Action item: All lines of the records below that contain the word "computer" must be listed.

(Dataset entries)
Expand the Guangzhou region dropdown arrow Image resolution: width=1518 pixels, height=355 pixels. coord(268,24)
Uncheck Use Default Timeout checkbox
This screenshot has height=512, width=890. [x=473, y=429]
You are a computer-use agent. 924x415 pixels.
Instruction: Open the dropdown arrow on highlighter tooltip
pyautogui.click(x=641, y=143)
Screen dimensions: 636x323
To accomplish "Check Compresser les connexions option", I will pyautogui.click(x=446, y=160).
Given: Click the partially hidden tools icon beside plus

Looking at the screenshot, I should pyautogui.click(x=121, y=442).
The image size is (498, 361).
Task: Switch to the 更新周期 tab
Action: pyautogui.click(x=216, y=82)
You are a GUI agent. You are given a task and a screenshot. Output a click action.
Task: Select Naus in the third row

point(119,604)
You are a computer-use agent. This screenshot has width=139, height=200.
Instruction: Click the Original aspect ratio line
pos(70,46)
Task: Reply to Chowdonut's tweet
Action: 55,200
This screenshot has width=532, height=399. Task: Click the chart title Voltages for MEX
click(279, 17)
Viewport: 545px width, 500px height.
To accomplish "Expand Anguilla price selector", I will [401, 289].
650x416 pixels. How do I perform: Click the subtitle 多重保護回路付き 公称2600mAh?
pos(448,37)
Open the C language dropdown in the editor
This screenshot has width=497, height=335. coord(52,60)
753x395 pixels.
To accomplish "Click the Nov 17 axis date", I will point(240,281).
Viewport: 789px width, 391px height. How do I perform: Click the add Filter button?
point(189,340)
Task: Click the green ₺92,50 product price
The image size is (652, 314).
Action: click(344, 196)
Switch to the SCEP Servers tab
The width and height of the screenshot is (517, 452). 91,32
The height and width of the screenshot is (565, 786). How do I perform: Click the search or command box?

Solved exercise:
You are a computer-use agent. 924x415 pixels.
You are a computer-use agent. This screenshot has width=139, height=200.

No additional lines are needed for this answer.